If you don’t have the app installed, Carbyne’s C-all technology will take over your device, allowing the emergency-services team to access your phone’s camera and microphone.

Elichai demonstrated the system for ISRAEL21c. He sent us a text link, we clicked on it, and Elichai could then see and hear everything happening on our end. It was a bit creepy but effective.

Clicking the link gives Carbyne the consent it needs in some countries. That’s particularly important in Europe, where new privacy regulations limit what a tech company can do with your data.

The company is planning to launch a gateway product that will allow third parties — like Uber or Waze — to integrate the technology instead of requiring users to download and launch Carbyne’s C-Now app.

While Elichai says that Carbyne’s ultimate goal is to “replace all the legacy providers,” its C-Lite service plugs directly into legacy 911 services and allows advanced features such as location and video to appear in a floating window on top of the operator’s existing interface.

Remote installation

Despite investor Stephens’ description of the 911 business as “an unpopular industry,” Carbyne is not without competitors. The biggest is RapidSOS, which bills itself as a “bridge” between mobile phone calls and legacy 911 PSAP services. During the recent tropical storm disasters in Puerto Rico, Texas and Florida, RapidSOS was able to take over when the legacy systems failed.

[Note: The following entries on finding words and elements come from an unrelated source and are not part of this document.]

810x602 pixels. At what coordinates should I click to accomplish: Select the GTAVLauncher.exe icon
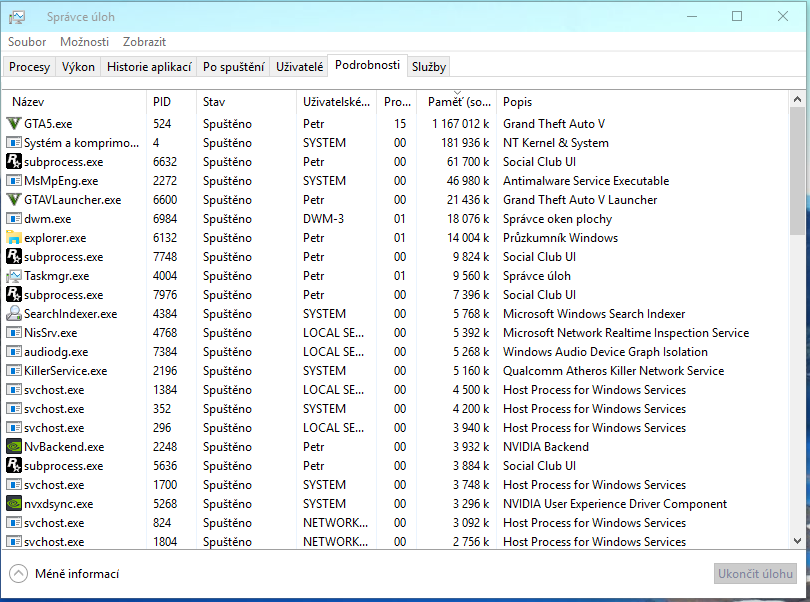point(14,200)
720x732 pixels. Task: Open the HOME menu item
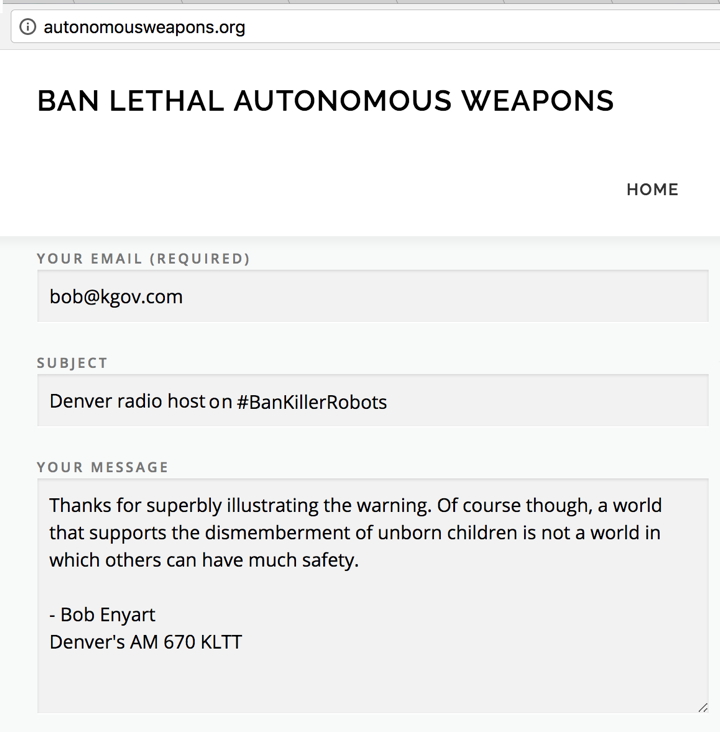(652, 190)
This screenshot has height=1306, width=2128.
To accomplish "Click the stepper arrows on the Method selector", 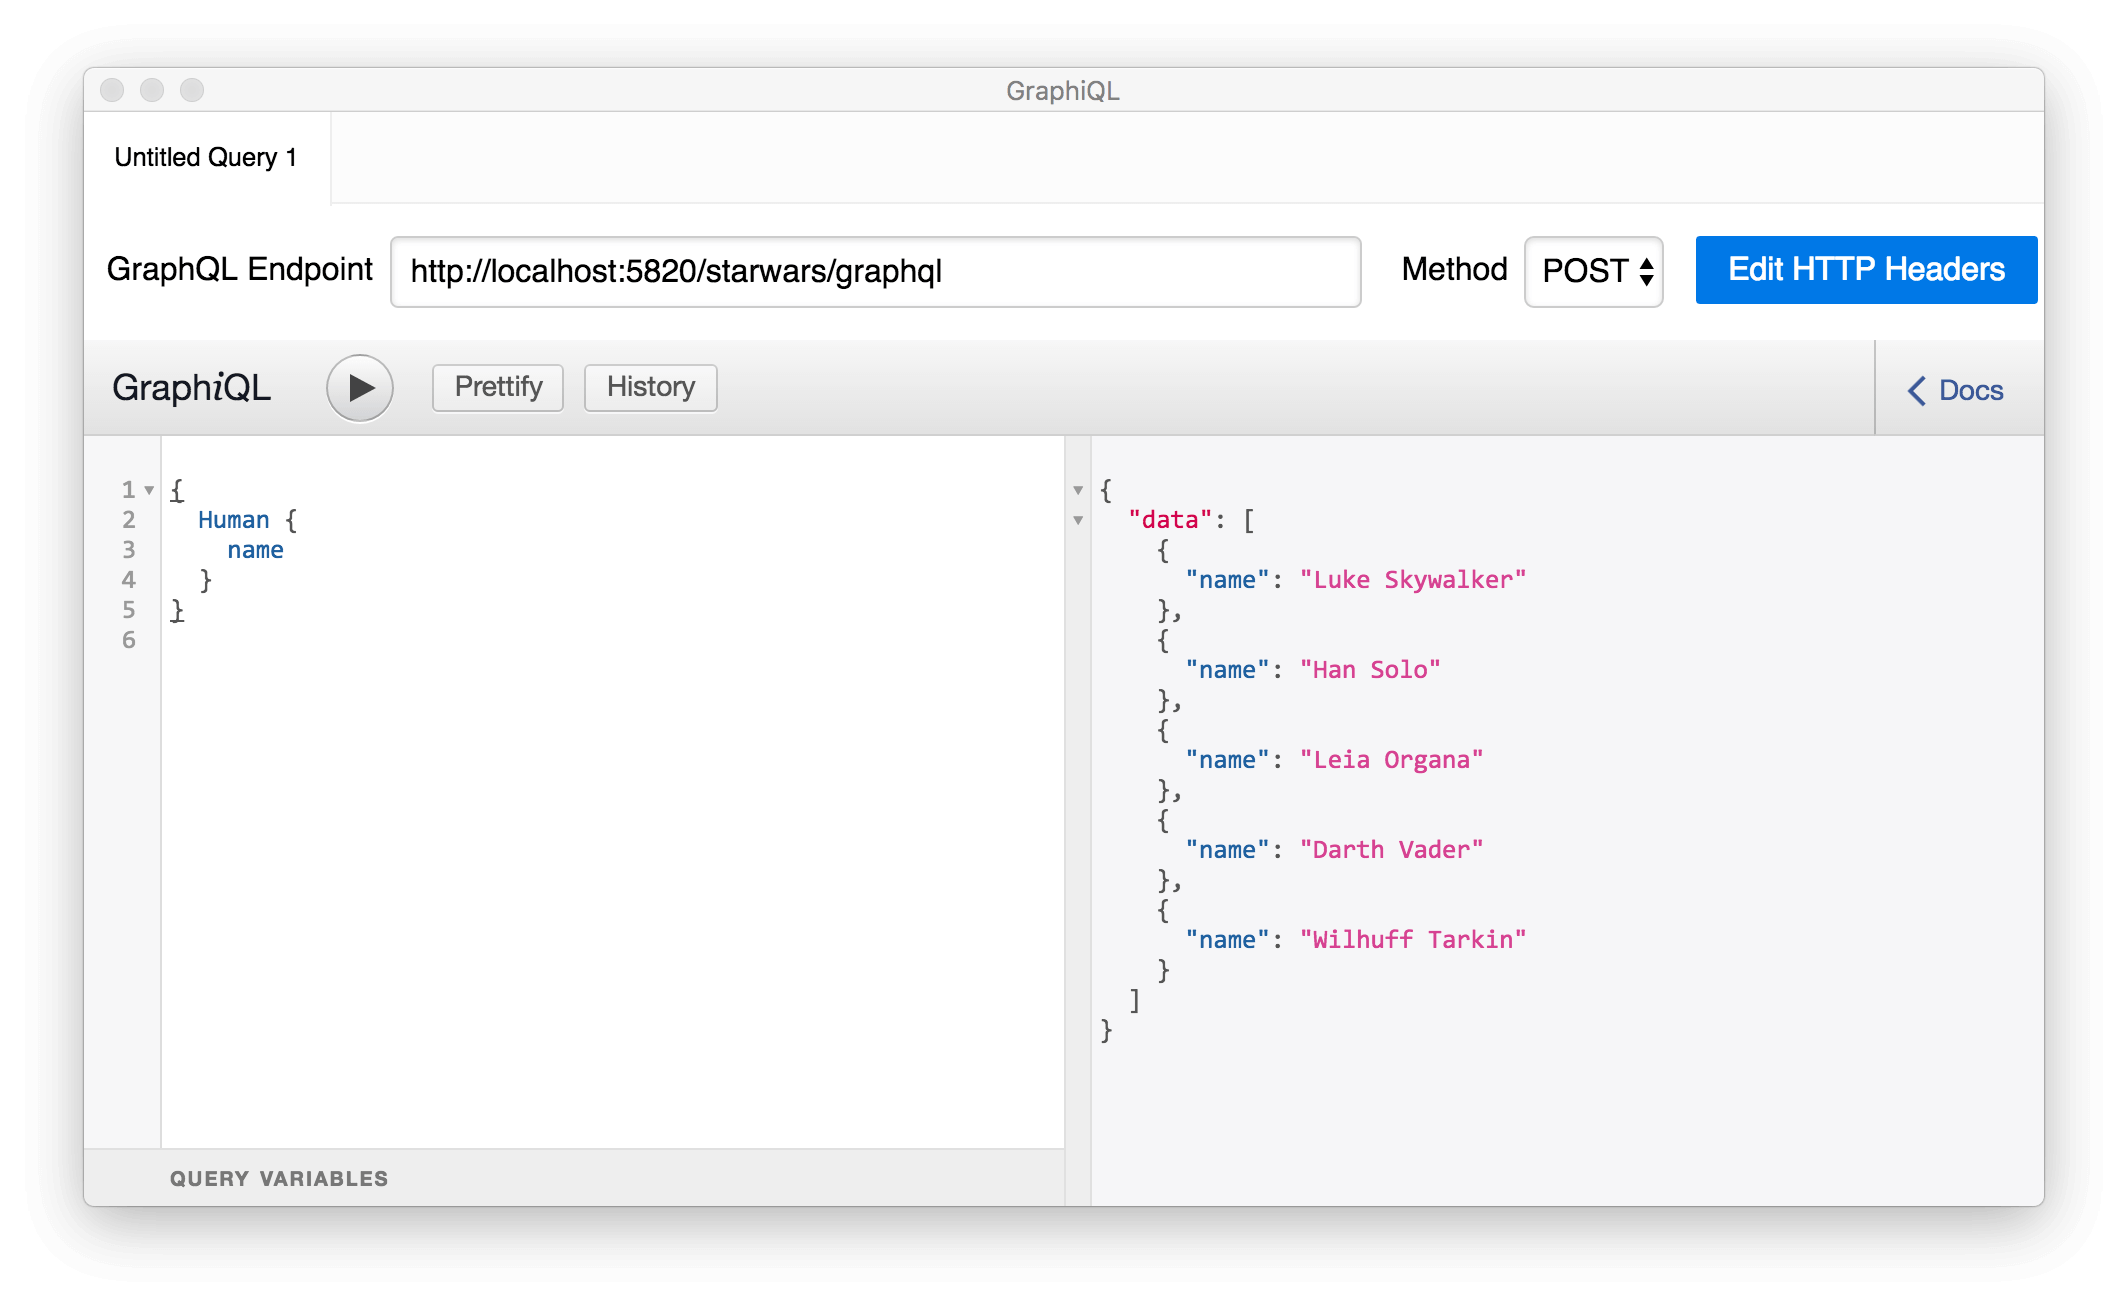I will click(x=1646, y=270).
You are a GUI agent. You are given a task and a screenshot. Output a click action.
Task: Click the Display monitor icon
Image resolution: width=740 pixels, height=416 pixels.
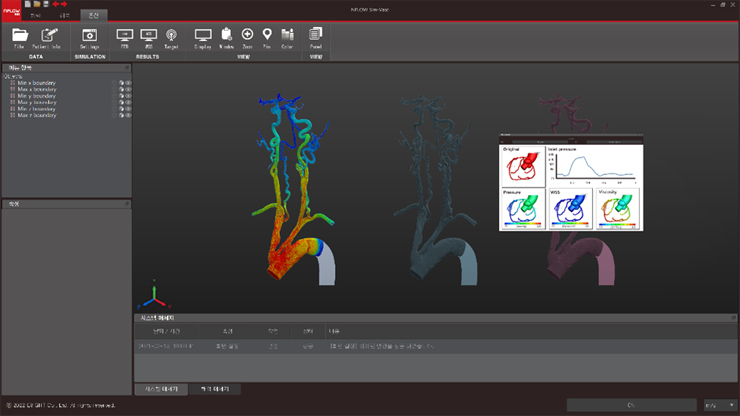[x=203, y=37]
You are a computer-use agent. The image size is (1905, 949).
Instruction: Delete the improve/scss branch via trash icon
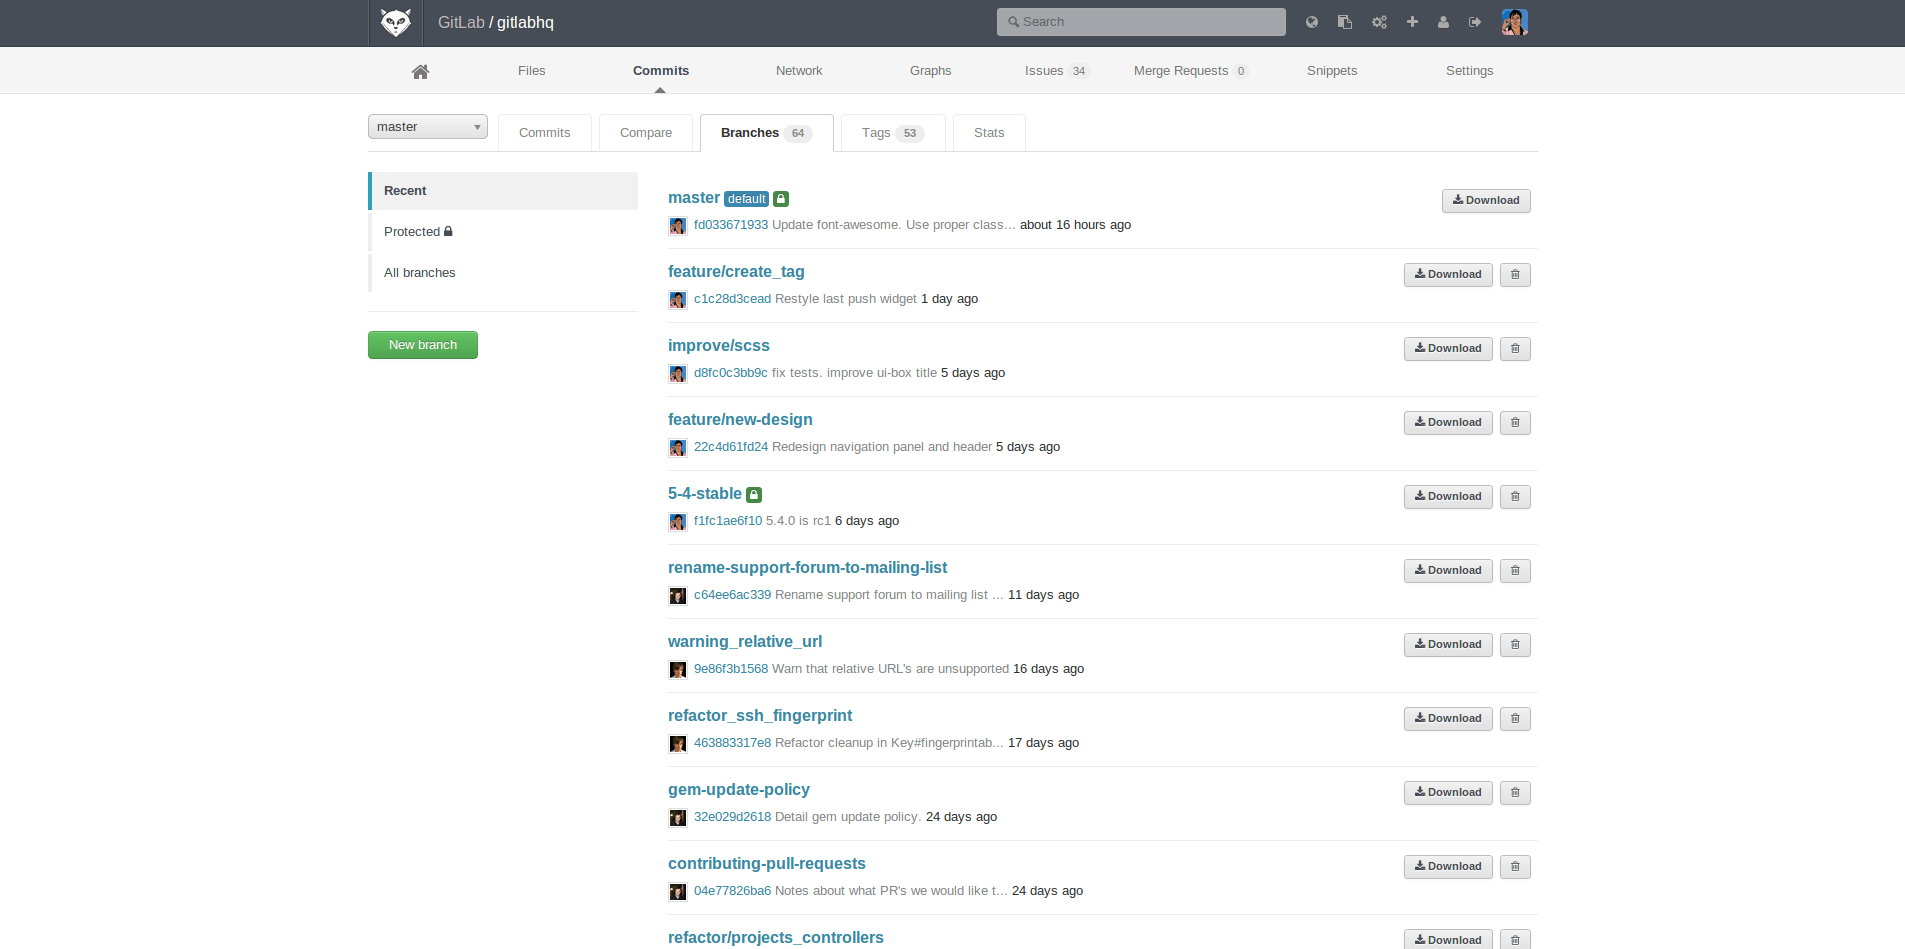point(1514,348)
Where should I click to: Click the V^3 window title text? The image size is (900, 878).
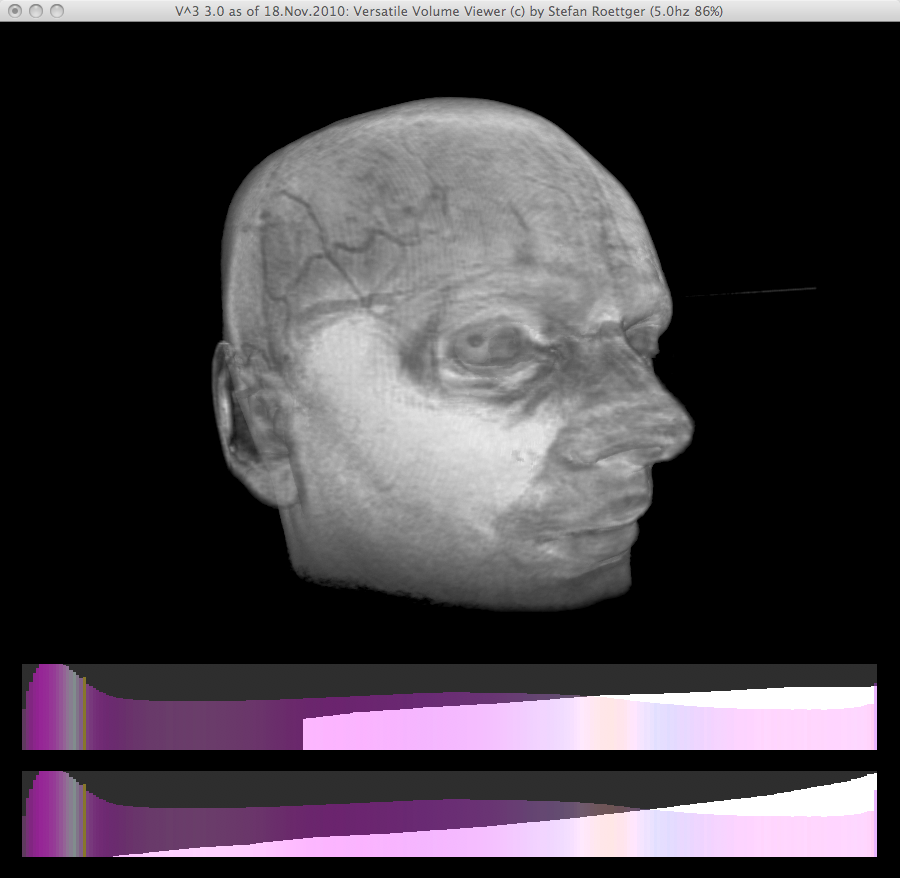tap(449, 11)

Elichai says that Carbyne has an advantage over RapidSOS in that it can be a full replacement for a legacy 911 system and is super easy to install. In many cases, swapping out an existing system with Carbyne can be done remotely because Carbyne’s smarts are in the cloud, not in onsite computers.

“We can have your new system up and running in one day,” Elichai tells ISRAEL21c. While Carbyne will usually send someone to a customer’s 911 center, “it’s for training, not for connecting wires or configuring computers.”

Carbyne can be used for more than classic 911 emergency services.

A municipality can allow citizens to report road problems and traffic jams. An educational institution can connect students to a call center, whether that’s an emergency button on the playground or while out on a field trip. Colleges, corporate campuses and public parks can also take advantage of Carbyne’s next-generation communications.

And when third parties plug in, the sky’s the limit. It could be “a signal generated by a web-based monitor in a child’s room,” Elichai suggests, or even a heart monitor broadcasting the alert.

For first-responders, though, the benefit is clear: Carbyne says its customers see response and dispatch times improved by some 65% on average.

That might not have helped Elichai get his money back on the Tel Aviv beach but it could have stopped the muggers from striking again.